Последнее, о чем следует сказать применительно к «символистским» стихам Тихона Чурилина: притяжение к смерти, клубящийся в них мрак – соприроден ему, естественен. Это не литературный образ, не игра здоровенных, с аппетитом кушающих и выпивающих детин (как любили пошучивать враги «декадентства», и не только в России), а несомненно – внутренняя завороженность смертью, постоянная жизнь с нею. Не случайно лучшие стихи Чурилина – «Конец Кикапу», «Конец клерка», да и большинство хороших, вроде «Смерти в лифте» с ее мистикой возносящегося в небеса гроба, – носят эти сами за себя говорящие названия. Если просто на взгляд прикинуть долю стихотворений с «концами», «смертями», «гробами», «пр'oводами» и т. д. в названиях, то очень быстро понимаешь: «Весна после смерти» – это не книга о весне после смерти, а книга о смерти… пускай после смерти. Если и был в русской поэзии «поэт смерти», то это именно он, Тихон Чурилин первого, «символистского» периода!

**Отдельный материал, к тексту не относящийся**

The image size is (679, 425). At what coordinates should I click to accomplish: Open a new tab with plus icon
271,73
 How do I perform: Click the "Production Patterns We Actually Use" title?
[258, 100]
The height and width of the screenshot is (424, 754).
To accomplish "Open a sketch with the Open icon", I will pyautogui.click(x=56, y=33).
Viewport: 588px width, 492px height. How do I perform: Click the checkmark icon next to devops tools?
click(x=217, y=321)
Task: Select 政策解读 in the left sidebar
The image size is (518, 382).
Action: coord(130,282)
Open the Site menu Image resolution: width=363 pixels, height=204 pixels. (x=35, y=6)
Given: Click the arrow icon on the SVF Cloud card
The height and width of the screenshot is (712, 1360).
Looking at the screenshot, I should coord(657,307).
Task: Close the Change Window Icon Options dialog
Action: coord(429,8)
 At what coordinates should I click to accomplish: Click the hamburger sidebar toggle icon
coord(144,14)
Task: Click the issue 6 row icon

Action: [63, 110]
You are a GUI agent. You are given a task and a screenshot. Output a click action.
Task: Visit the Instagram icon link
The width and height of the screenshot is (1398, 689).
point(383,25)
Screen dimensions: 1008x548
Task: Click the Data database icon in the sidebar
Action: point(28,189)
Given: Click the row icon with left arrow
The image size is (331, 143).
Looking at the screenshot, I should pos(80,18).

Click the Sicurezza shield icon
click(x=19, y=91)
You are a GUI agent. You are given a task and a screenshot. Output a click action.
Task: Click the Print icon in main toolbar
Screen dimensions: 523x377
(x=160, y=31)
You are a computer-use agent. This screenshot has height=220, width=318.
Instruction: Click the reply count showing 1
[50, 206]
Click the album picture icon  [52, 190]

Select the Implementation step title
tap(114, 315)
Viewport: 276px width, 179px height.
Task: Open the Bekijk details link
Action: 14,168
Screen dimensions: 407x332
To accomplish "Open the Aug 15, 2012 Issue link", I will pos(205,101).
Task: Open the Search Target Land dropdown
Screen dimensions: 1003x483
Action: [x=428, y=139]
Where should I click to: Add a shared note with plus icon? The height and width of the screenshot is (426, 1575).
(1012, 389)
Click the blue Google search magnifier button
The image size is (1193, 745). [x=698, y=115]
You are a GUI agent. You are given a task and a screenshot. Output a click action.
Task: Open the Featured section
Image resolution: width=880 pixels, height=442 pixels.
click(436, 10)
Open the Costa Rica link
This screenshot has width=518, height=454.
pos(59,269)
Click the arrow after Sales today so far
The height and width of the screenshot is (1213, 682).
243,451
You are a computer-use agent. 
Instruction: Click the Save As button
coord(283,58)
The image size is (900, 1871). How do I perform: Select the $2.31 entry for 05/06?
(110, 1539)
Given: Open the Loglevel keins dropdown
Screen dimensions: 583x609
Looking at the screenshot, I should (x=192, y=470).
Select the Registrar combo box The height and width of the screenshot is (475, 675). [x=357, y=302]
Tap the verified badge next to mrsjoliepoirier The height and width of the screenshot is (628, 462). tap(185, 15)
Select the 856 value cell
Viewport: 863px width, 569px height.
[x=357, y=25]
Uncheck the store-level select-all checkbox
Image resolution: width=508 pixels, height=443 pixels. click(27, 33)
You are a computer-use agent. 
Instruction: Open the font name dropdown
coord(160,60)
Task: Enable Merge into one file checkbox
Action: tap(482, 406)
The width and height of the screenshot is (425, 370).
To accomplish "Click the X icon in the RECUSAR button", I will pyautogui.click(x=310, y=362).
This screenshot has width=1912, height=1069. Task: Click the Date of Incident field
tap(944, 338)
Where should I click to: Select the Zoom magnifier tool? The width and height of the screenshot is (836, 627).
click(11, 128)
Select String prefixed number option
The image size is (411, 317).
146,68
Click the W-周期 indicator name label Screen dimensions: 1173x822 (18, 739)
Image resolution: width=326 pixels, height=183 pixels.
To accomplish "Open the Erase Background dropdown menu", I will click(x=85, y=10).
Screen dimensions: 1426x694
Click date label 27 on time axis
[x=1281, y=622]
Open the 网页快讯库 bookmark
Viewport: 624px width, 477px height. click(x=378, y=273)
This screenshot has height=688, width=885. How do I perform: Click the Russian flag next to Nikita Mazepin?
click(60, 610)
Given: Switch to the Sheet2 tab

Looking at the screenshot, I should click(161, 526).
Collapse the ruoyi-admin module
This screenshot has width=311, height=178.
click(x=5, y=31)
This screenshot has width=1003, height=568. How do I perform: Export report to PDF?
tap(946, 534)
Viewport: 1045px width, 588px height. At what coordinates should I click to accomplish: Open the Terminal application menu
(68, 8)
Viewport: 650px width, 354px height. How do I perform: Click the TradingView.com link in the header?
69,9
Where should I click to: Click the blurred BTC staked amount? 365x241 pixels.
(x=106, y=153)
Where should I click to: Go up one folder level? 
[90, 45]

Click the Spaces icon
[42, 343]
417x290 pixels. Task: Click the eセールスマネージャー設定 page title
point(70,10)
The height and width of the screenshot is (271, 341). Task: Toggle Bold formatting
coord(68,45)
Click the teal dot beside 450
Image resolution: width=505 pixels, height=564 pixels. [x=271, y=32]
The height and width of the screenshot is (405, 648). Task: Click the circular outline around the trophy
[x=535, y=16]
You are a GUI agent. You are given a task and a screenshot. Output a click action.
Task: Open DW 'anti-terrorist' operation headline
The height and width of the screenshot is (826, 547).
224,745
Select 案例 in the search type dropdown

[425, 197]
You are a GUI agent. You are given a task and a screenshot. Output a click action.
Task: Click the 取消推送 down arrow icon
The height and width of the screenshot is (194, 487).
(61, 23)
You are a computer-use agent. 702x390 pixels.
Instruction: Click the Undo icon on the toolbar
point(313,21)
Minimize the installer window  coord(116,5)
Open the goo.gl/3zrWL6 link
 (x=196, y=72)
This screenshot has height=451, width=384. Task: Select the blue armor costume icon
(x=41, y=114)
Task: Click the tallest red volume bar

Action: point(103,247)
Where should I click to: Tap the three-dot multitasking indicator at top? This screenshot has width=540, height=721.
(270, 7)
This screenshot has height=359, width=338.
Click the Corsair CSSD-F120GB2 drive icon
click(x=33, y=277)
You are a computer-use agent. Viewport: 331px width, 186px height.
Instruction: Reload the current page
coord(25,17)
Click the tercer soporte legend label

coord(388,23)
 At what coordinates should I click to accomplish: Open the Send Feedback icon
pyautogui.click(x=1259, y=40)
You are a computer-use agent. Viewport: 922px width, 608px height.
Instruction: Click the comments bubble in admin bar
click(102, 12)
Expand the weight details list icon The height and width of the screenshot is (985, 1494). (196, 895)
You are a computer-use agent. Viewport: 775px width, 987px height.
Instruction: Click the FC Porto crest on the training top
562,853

В неизданной книге «Март младенец» (1915), разрабатывающей, хотя и в несколько разреженном виде, мотивы «Весны после смерти», обнаруживаются формальные элементы, которые на все последующие годы и десятилетия определят версификационную технику (да и порождающие алгоритмы) чурилинского стихотворчества: чисто фонетические связи между словами, преимущественно между началами слов и преимущественно парами («Младенец март, роскошное роженье…»). Начинают появляться сложносоставные слова на манер в лучшем случае Вяч. Иванова («черночермный мой аннал»), а в худшем – Игоря Северянина («лилиеносный»), да уже и намеки на церковнославянизмы, правда, пока в стихах с соответствующим интерьером – церковным или монастырским. Вторая книга далеко не так удачна, как первая, в том числе и потому, что отчасти автоматизирует ее темы и приемы, но в ней, как и в отдельных стихотворениях этого времени (к ним, напомню, относятся и «Военные стихи» про принца, и миницикл «Война», и забавно-страшная «Смерть беса»), есть выдающиеся стихи, строфы и строки. Стоит отметить тесно связанный со смертью мотив «страшной мацы» (Первый грех против марта – мертвею. / О, мац'a мертвородная, страшно… «Первый грех»), сохраненный вплоть до стихов 1930-х годов.